Dynamic authorisation: overcoming the limitations of zero trust technology

Dynamic authorisation: overcoming the limitations of zero trust technology

By Gal Helemski, co-founder and CTO, PlainID

Zero trust is no longer an optional extra for cyber security leaders – today it has become a fundamental way of working for modern businesses, especially in the financial services arena, where stakes are high. In enabling enterprises to optimise their cybersecurity posture, the zero trust model relies on the practical application of a golden rule: trust no-one.

With the challenges of shifting workforce dynamics, evolving business models and more complex tech environments that are increasingly vulnerable to security breaches, zero trust has gained in importance with the explosion of devices entering networks. The combination of more attack surfaces and increasingly borderless networks throws up weaknesses for organisations across all industries.

With more strategic targeting of critical infrastructure, attacks and risks are particularly increasing in IT, financial services, transportation and communication systems. Research by Sophos shows that ransomware attacks on financial services businesses have increased 34% between 2020 and 2021, with 55% of organisations hit in 2021.

While there are a variety of ways to implement a zero trust approach to security, existing solutions are focused on network-centric zero trust, and do not address the three critical access control levels – access to the network, access to applications and access to intra-application assets.

The limitations of zero trust technologies

The good news is that there are dedicated technologies to address the aspects of zero trust, especially around network access control and advanced authentication. Solutions that are most heavily promoted as supporting zero trust include gateway integration and segregation, secure SD-WAN, and secure access service edge (SASE).

But despite the protection features they provide, there are limitations of the technologies in focusing only on network-centric zero trust which means that without a comprehensive approach, true zero trust protection is simply not possible.

Today’s digital enterprises are driven by complex environments that are highly distributed with hundreds of applications, many systems, hybrid legacy and “cloudified,” microservices-driven infrastructures. This means that they support hundreds, perhaps thousands, of continually changing roles and each change requires the creation of a new access scenario.

Financial services’ approach to zero trust

The key role of a zero trust architecture is to make the critical decision about whether to grant or deny access to a resource by constantly verifying user identity, what the user is accessing and the context of the access against the access policies.

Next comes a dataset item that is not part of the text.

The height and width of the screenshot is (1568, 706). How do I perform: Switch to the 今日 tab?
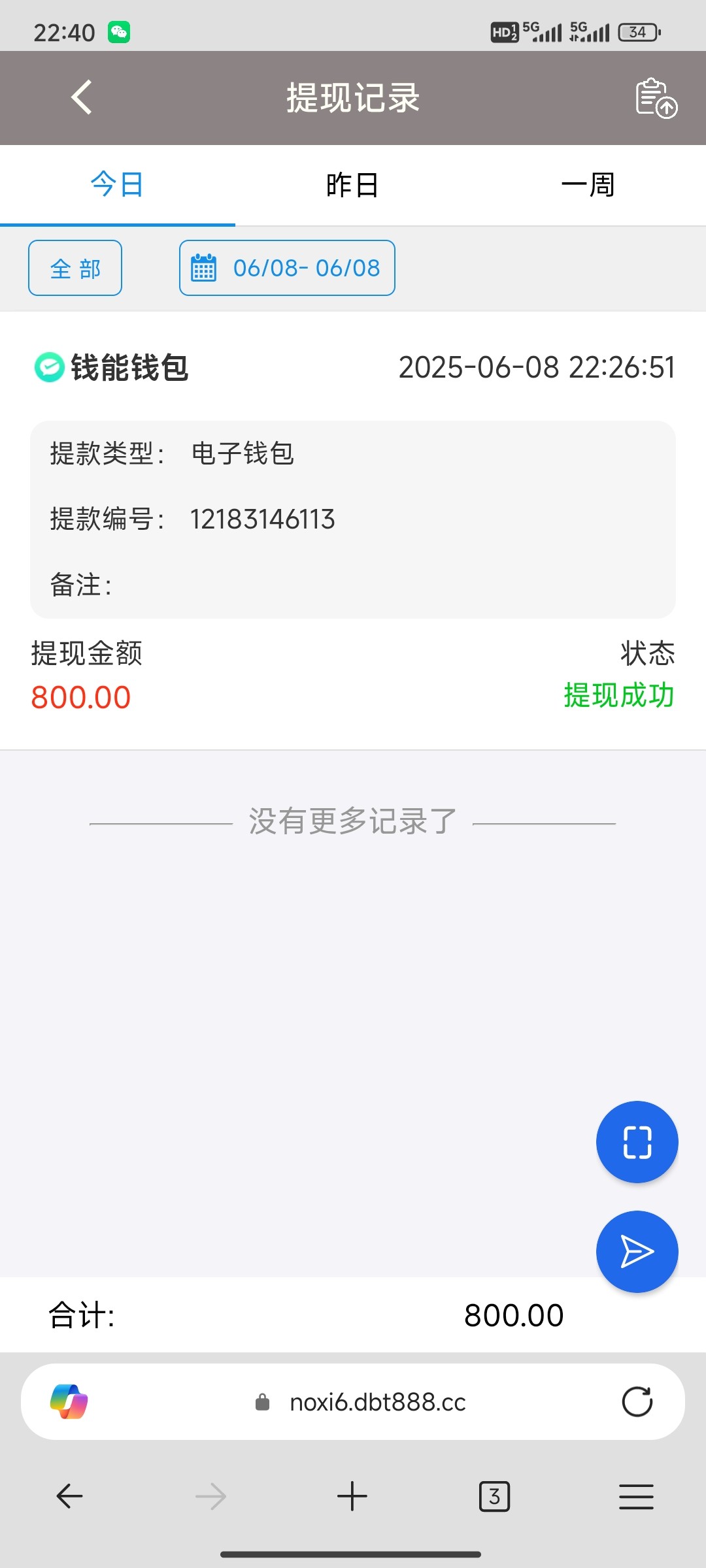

Preventing and detecting cyber threats is a central concern for financial services organisations. To have complete confidence in their zero trust framework, a financial services organisation must first understand their complex environment and vulnerabilities, as well as have a clear zero trust strategy that is widely shared throughout the organisation.

In the financial industry, zero trust eliminates some of the common assumptions made by alternative approaches, for instance, that user identities have not been compromised and that all users – once in the network – are operating responsibly. This ensures that they are not hostile insiders or threat actors.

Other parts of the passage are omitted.